[Collected data]
-- Opening Marker --
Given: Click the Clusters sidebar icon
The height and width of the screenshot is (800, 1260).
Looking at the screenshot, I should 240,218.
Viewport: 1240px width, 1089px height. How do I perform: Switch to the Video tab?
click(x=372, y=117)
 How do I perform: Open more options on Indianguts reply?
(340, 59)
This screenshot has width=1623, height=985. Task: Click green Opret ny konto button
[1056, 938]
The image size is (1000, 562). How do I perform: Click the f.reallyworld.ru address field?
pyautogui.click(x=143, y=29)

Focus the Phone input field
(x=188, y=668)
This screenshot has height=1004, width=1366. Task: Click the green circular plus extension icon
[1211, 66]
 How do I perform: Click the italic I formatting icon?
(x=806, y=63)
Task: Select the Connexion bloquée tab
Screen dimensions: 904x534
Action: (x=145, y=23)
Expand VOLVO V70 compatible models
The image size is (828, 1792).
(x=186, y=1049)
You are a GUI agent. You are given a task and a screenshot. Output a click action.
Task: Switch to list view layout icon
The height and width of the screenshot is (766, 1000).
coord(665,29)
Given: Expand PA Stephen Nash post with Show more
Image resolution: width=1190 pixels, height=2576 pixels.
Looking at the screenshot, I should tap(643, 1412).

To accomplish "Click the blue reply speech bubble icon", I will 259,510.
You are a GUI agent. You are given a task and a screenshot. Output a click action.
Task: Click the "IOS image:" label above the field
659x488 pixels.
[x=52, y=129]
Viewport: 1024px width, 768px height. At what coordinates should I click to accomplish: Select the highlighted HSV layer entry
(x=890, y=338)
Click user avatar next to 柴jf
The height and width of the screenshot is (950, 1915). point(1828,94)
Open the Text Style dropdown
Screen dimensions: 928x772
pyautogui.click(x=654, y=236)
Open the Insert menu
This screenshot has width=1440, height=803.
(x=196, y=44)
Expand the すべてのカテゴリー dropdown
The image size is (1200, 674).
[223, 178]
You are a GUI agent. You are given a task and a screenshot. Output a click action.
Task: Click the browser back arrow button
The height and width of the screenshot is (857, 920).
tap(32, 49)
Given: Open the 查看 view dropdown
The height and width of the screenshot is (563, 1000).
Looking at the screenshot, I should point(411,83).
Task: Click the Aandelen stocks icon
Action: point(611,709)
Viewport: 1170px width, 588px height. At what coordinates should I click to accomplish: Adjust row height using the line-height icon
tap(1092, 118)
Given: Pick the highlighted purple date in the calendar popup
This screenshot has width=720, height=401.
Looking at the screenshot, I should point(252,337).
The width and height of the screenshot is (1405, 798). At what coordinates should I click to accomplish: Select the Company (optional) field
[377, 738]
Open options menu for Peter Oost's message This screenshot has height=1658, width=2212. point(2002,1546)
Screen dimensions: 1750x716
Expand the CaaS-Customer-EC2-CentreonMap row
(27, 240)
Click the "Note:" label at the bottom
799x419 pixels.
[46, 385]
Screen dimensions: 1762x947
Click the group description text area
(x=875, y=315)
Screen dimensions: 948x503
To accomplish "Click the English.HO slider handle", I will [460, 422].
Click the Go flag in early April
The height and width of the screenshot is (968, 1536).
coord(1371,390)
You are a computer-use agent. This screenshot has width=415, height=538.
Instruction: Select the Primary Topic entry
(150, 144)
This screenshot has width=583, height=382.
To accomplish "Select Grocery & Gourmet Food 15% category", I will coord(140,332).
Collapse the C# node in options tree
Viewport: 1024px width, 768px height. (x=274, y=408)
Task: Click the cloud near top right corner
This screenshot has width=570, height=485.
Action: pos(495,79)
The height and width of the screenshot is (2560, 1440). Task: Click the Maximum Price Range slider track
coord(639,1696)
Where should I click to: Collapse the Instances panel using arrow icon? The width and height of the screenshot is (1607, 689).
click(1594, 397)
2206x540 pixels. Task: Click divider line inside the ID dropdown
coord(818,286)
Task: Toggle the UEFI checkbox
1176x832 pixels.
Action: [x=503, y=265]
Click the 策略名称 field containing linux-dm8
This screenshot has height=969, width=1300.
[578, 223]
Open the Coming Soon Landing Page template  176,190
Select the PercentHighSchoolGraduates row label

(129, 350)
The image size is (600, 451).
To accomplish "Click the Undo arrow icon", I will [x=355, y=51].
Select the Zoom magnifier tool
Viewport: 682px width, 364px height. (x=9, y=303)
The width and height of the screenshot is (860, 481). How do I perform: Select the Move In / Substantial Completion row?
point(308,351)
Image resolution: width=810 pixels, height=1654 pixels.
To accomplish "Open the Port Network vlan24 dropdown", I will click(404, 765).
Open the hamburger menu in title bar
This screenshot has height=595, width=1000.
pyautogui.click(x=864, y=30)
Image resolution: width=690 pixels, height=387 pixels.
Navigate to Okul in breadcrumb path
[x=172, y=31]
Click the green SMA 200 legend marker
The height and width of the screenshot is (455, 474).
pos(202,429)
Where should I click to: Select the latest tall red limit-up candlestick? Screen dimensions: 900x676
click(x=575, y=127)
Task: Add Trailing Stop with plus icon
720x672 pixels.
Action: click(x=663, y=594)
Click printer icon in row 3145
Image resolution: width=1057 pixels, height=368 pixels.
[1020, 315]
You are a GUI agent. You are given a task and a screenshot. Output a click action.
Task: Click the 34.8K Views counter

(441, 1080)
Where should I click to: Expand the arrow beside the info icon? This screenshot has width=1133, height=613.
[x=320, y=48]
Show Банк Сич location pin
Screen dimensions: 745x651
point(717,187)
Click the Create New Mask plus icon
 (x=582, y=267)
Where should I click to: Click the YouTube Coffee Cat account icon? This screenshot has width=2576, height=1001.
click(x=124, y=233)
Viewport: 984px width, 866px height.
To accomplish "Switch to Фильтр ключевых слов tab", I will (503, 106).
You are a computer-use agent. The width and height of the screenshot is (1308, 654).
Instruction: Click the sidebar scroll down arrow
-- Closing Marker --
__Task directions__
Return every line above exactly.

__Answer box__
Given: Click the Clusters sidebar icon
The height and width of the screenshot is (800, 1260).
Looking at the screenshot, I should 240,218.
Viewport: 1240px width, 1089px height. How do I perform: Switch to the Video tab?
click(x=372, y=117)
 How do I perform: Open more options on Indianguts reply?
(340, 59)
This screenshot has width=1623, height=985. Task: Click green Opret ny konto button
[1056, 938]
The image size is (1000, 562). How do I perform: Click the f.reallyworld.ru address field?
pyautogui.click(x=143, y=29)

Focus the Phone input field
(x=188, y=668)
This screenshot has height=1004, width=1366. Task: Click the green circular plus extension icon
[1211, 66]
 How do I perform: Click the italic I formatting icon?
(x=806, y=63)
Task: Select the Connexion bloquée tab
Screen dimensions: 904x534
Action: (x=145, y=23)
Expand VOLVO V70 compatible models
The image size is (828, 1792).
(x=186, y=1049)
You are a GUI agent. You are given a task and a screenshot. Output a click action.
Task: Switch to list view layout icon
The height and width of the screenshot is (766, 1000).
coord(665,29)
Given: Expand PA Stephen Nash post with Show more
Image resolution: width=1190 pixels, height=2576 pixels.
Looking at the screenshot, I should tap(643, 1412).

To accomplish "Click the blue reply speech bubble icon", I will 259,510.
You are a GUI agent. You are given a task and a screenshot. Output a click action.
Task: Click the "IOS image:" label above the field
659x488 pixels.
[x=52, y=129]
Viewport: 1024px width, 768px height. At what coordinates should I click to accomplish: Select the highlighted HSV layer entry
(x=890, y=338)
Click user avatar next to 柴jf
The height and width of the screenshot is (950, 1915). point(1828,94)
Open the Text Style dropdown
Screen dimensions: 928x772
pyautogui.click(x=654, y=236)
Open the Insert menu
This screenshot has width=1440, height=803.
(x=196, y=44)
Expand the すべてのカテゴリー dropdown
The image size is (1200, 674).
[223, 178]
You are a GUI agent. You are given a task and a screenshot. Output a click action.
Task: Click the browser back arrow button
The height and width of the screenshot is (857, 920).
tap(32, 49)
Given: Open the 查看 view dropdown
The height and width of the screenshot is (563, 1000).
Looking at the screenshot, I should point(411,83).
Task: Click the Aandelen stocks icon
Action: point(611,709)
Viewport: 1170px width, 588px height. At what coordinates should I click to accomplish: Adjust row height using the line-height icon
tap(1092, 118)
Given: Pick the highlighted purple date in the calendar popup
This screenshot has width=720, height=401.
Looking at the screenshot, I should point(252,337).
The width and height of the screenshot is (1405, 798). At what coordinates should I click to accomplish: Select the Company (optional) field
[377, 738]
Open options menu for Peter Oost's message This screenshot has height=1658, width=2212. point(2002,1546)
Screen dimensions: 1750x716
Expand the CaaS-Customer-EC2-CentreonMap row
(27, 240)
Click the "Note:" label at the bottom
799x419 pixels.
[46, 385]
Screen dimensions: 1762x947
Click the group description text area
(x=875, y=315)
Screen dimensions: 948x503
To accomplish "Click the English.HO slider handle", I will [460, 422].
Click the Go flag in early April
The height and width of the screenshot is (968, 1536).
coord(1371,390)
You are a computer-use agent. This screenshot has width=415, height=538.
Instruction: Select the Primary Topic entry
(150, 144)
This screenshot has width=583, height=382.
To accomplish "Select Grocery & Gourmet Food 15% category", I will coord(140,332).
Collapse the C# node in options tree
Viewport: 1024px width, 768px height. (x=274, y=408)
Task: Click the cloud near top right corner
This screenshot has width=570, height=485.
Action: pos(495,79)
The height and width of the screenshot is (2560, 1440). Task: Click the Maximum Price Range slider track
coord(639,1696)
Where should I click to: Collapse the Instances panel using arrow icon? The width and height of the screenshot is (1607, 689).
click(1594, 397)
2206x540 pixels. Task: Click divider line inside the ID dropdown
coord(818,286)
Task: Toggle the UEFI checkbox
1176x832 pixels.
Action: [x=503, y=265]
Click the 策略名称 field containing linux-dm8
This screenshot has height=969, width=1300.
[578, 223]
Open the Coming Soon Landing Page template  176,190
Select the PercentHighSchoolGraduates row label

(129, 350)
The image size is (600, 451).
To accomplish "Click the Undo arrow icon", I will [x=355, y=51].
Select the Zoom magnifier tool
Viewport: 682px width, 364px height. (x=9, y=303)
The width and height of the screenshot is (860, 481). How do I perform: Select the Move In / Substantial Completion row?
point(308,351)
Image resolution: width=810 pixels, height=1654 pixels.
To accomplish "Open the Port Network vlan24 dropdown", I will click(404, 765).
Open the hamburger menu in title bar
This screenshot has height=595, width=1000.
pyautogui.click(x=864, y=30)
Image resolution: width=690 pixels, height=387 pixels.
Navigate to Okul in breadcrumb path
[x=172, y=31]
Click the green SMA 200 legend marker
The height and width of the screenshot is (455, 474).
pos(202,429)
Where should I click to: Select the latest tall red limit-up candlestick? Screen dimensions: 900x676
click(x=575, y=127)
Task: Add Trailing Stop with plus icon
720x672 pixels.
Action: click(x=663, y=594)
Click printer icon in row 3145
Image resolution: width=1057 pixels, height=368 pixels.
[1020, 315]
You are a GUI agent. You are given a task and a screenshot. Output a click action.
Task: Click the 34.8K Views counter

(441, 1080)
Where should I click to: Expand the arrow beside the info icon? This screenshot has width=1133, height=613.
[x=320, y=48]
Show Банк Сич location pin
Screen dimensions: 745x651
point(717,187)
Click the Create New Mask plus icon
 (x=582, y=267)
Where should I click to: Click the YouTube Coffee Cat account icon? This screenshot has width=2576, height=1001.
click(x=124, y=233)
Viewport: 984px width, 866px height.
To accomplish "Switch to Фильтр ключевых слов tab", I will (503, 106).
You are a computer-use agent. The width and height of the screenshot is (1308, 654).
Instruction: Click the sidebar scroll down arrow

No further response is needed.